The request: Reproduce the lines verbatim, beginning with the line that contains "You are a computer-use" and continuing through the final line, with both ends included. Leave out the pictures.

━━━ Material for this task

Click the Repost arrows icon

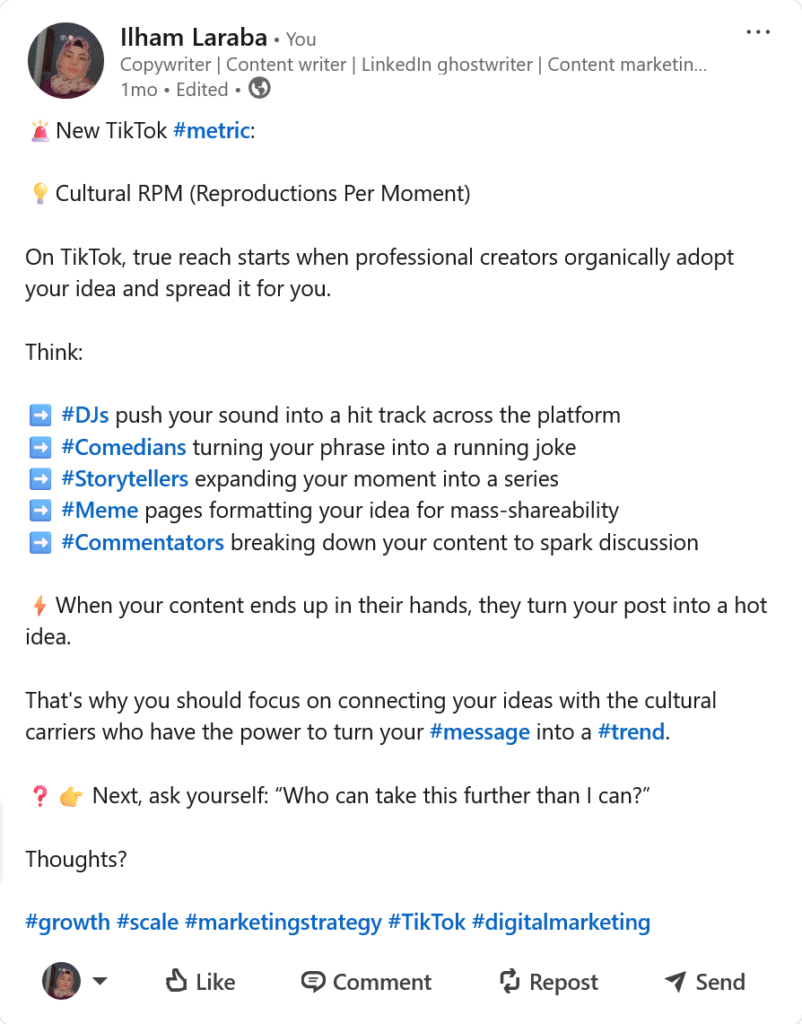tap(510, 981)
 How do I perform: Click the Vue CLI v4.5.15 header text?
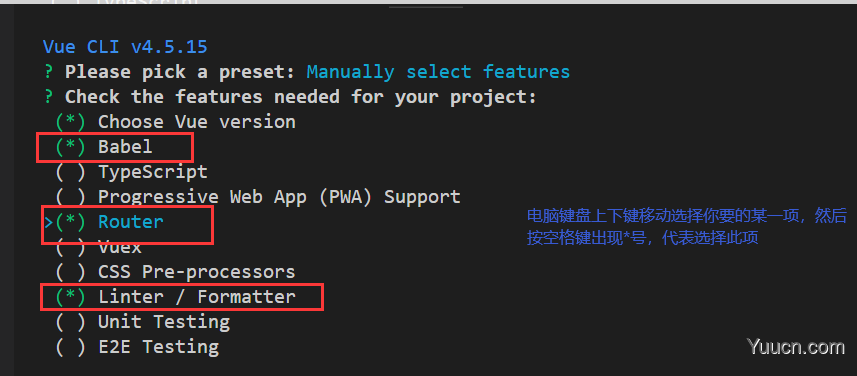(125, 47)
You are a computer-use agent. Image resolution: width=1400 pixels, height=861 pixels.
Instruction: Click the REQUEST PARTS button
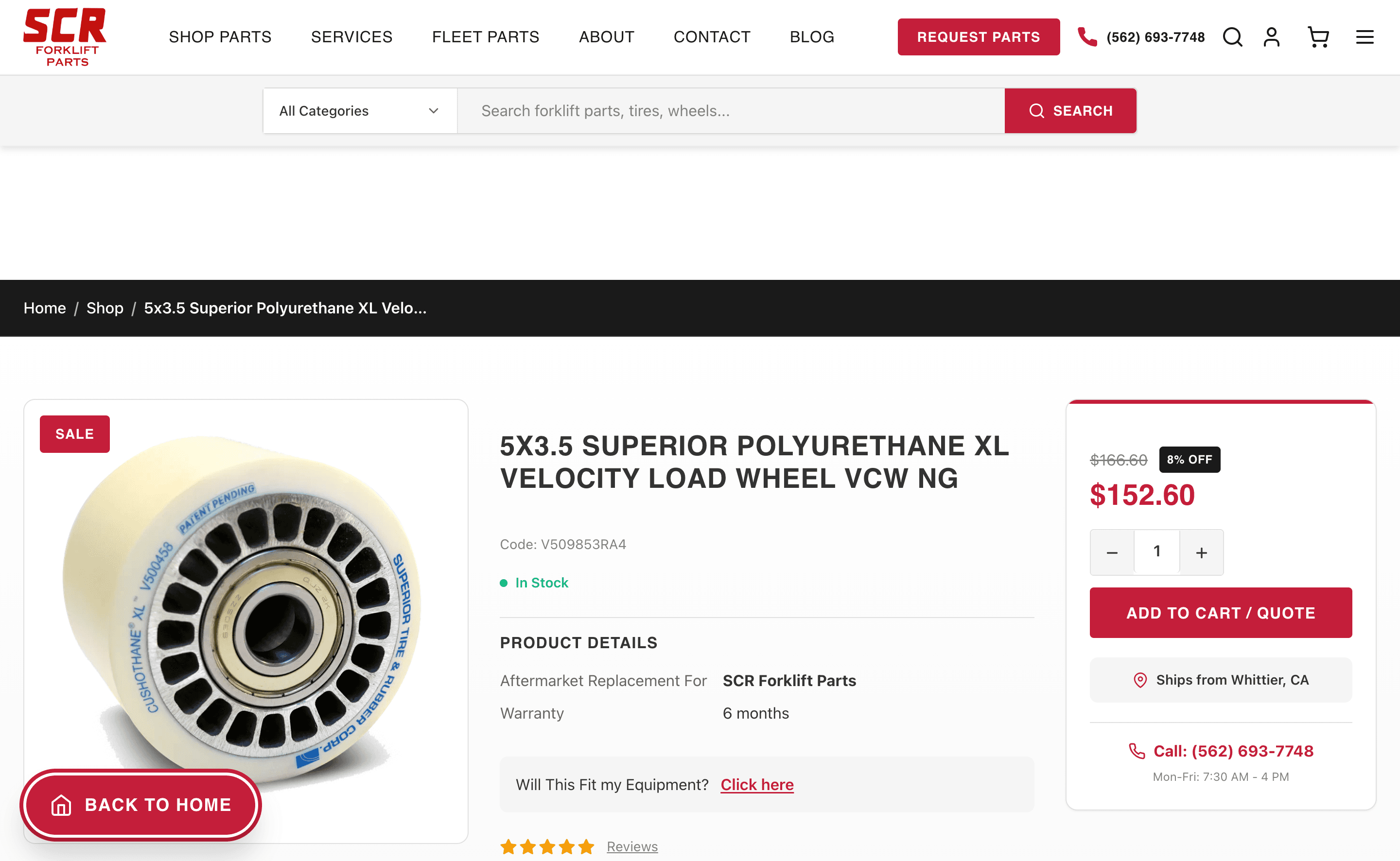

━━━━━━

Answer to this exercise:
You are a computer-use agent. Image resolution: width=1400 pixels, height=861 pixels.
Instruction: Click the REQUEST PARTS button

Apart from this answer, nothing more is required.